Следовательно, гипотеза Гринвуда относится лишь к переселениям между устойчивыми группировками, резиденты в которых эффективно поддерживают определённый уровень численности вила в данной местности, но не могут интенсифицировать размножение даже в благоприятных условиях, из-за развитой территориальности и других способов исключения из репродукции части взрослых особей. Но не к восстановлению после истребления (Шилова, 1993; Щипанов, 2003, 2016).

Обсуждение

Из вышеприведённых данных следует, что достичь цели, представляющейся социобиологам главной (максимизировать итоговую приспособленность) поведение животных «может» только после того, как перемещения и взаимодействия их создали и стали поддерживать видоспецифический паттерн социальных связей, в их рамках и при условии их устойчивости, а не самому по себе. Структуры отношений, в рамках которых возможны «состязания» за итоговую приспособленность (они для социобиологов альфа и омега эволюции поведения), даны индивидам извне, и относятся к надындивидуальному уровню организации.

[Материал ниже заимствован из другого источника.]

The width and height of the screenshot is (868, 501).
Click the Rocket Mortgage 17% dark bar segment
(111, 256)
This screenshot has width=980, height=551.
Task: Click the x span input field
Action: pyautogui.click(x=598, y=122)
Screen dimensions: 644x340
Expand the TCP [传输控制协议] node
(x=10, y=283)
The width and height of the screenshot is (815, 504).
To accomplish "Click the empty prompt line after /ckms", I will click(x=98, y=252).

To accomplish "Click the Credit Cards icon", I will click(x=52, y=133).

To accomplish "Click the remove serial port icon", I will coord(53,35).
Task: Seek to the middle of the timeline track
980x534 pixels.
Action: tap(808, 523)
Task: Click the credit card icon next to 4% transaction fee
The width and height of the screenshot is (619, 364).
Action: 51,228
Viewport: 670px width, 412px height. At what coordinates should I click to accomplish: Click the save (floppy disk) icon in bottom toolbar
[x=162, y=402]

Так, у 19 видов певчих воробьиных численность в каждом из сезонов размножения отрицательно коррелирует с плохими погодными условиями в апреле-начале мая, то есть в период распределения территорий, формирования пространственно-этологической структуры местных популяций, но не коррелирует с погодными условиями в июне-июле, непосредственно в период выкармливания птенцов. Важно подчеркнуть, что в работе рассматриваются весьма протяжённые временные ряды наблюдений, охватывающие около 60 лет, и включающие в себя всё разнообразие «хороших», «плохих» и «промежуточных» сезонов размножения в количестве, достаточном для репрезентативности и статистического анализа (Соколов, 1999). Иными словами, особи «вкладываются» в поддержание пространственно-этологической структуры группировок в апреле – мае, а «выигрыш» получаю в июле-августе, причём он зависит от обстоятельств первого, а не второго.

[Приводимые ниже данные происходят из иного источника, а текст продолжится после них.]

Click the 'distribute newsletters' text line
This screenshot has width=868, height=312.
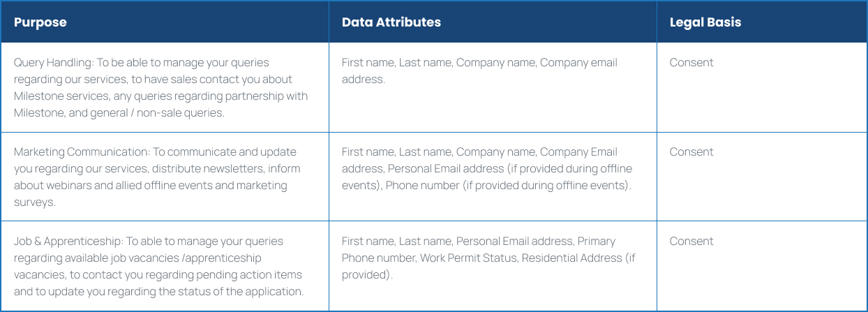click(157, 168)
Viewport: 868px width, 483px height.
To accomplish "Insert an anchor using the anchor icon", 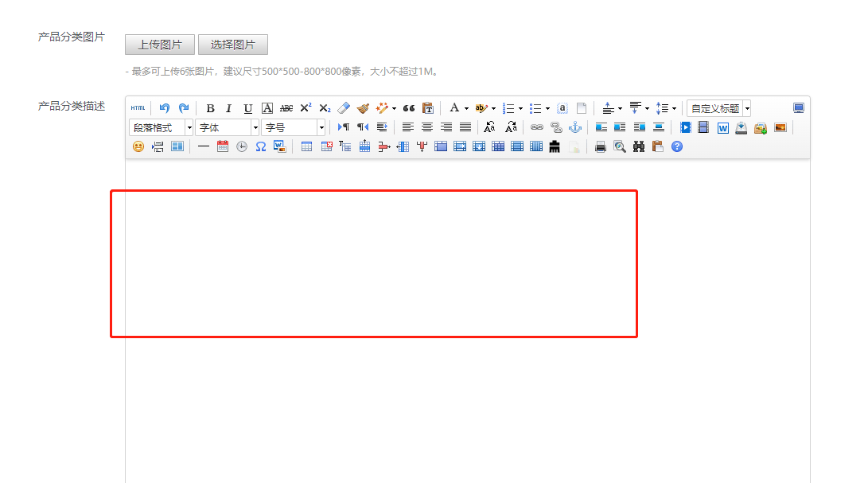I will coord(575,127).
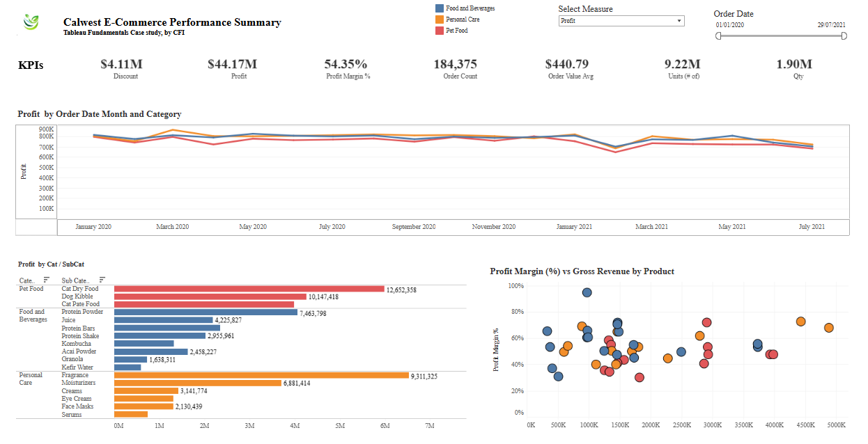Select the Cat Dry Food bar
The image size is (868, 444).
click(x=249, y=289)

Двулинейный мешкокрыл Saccopteryx bilineata

Двулинейный мешкокрыл Saccopteryx bilineata

Как бы ни были особи возбуждены, активны и «эгоистичны», им не дано эти отношения «пересмотреть» и направленно «изменить в свою пользу», можно только «сломать», выйти за их пределы. Но за это немедленно следует «наказание» исключением из социальных связей, и прости-прощай итоговая приспособленность. Хотя видоспецифичный паттерн социальных связей идеален (это «реальность, лишённая телесности»), для особей он не меньшая, а большая реальность, чем непосредственно хищники, пища, территориальные оппоненты и брачные партнёры «своего» вида.

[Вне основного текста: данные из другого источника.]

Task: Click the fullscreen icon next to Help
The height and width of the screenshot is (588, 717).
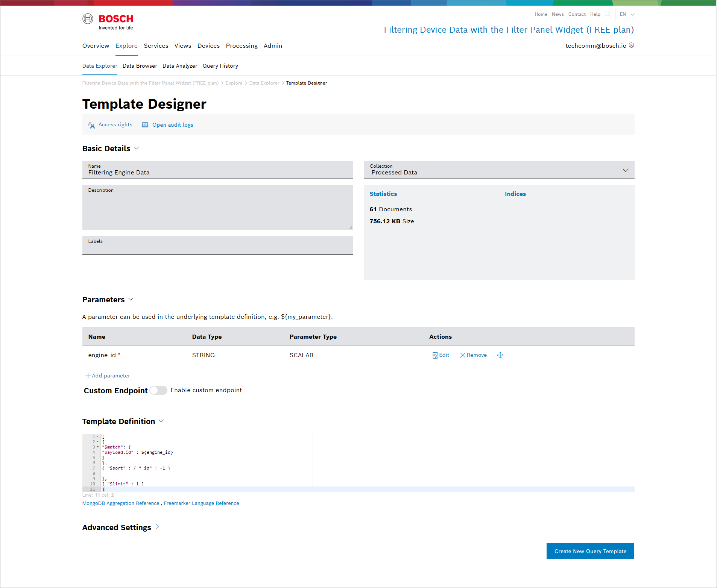Action: pyautogui.click(x=608, y=14)
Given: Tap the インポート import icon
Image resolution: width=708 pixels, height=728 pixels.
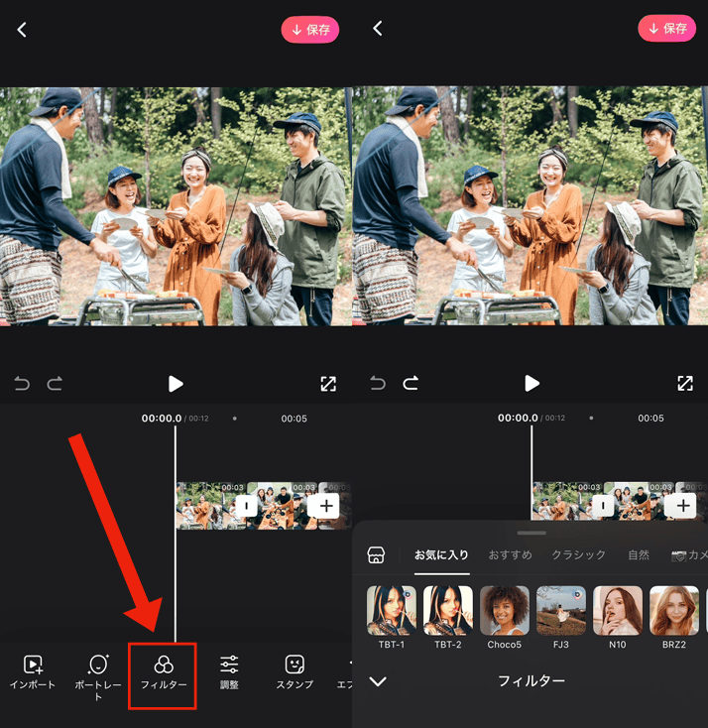Looking at the screenshot, I should point(33,672).
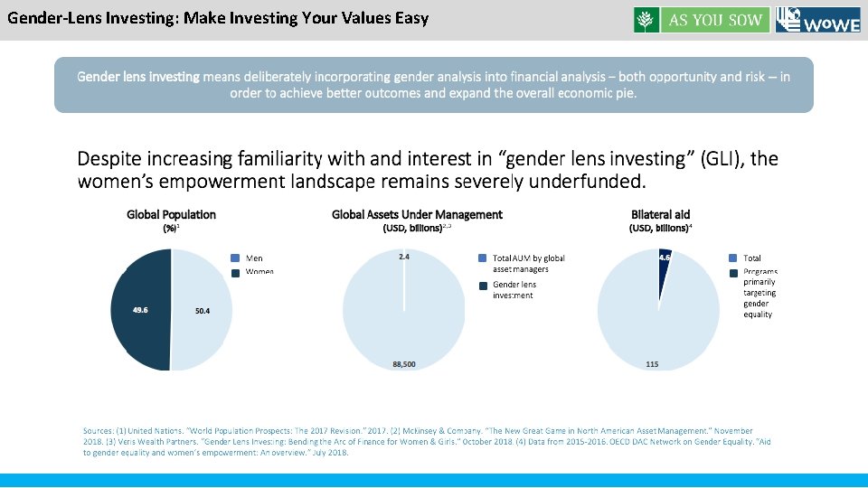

Ведь появление этих ценных (для максимизации приспособленности) объектов и развитие взаимодействия с ними воспринимается особью не непосредственно, но через изменение социальных связей, «в перекрестье» которых развивается индивидуальность животного. Так паук обнаруживает жертву и партнёршу по дрожанию нитей паутины, и также оценивает их, выбирая что делать. См. данные о том, что стрессом можно «заразиться», он распространяется по социальным связям, у зебровых амадин Taeniopygia  guttata (Monaghan et al., 2011) и людей (Engert et al., 2014). Причём во втором случае личные отношения для «заражения» необязательны, достаточно наблюдения, что хорошо соответствует большей социальности нашего вида.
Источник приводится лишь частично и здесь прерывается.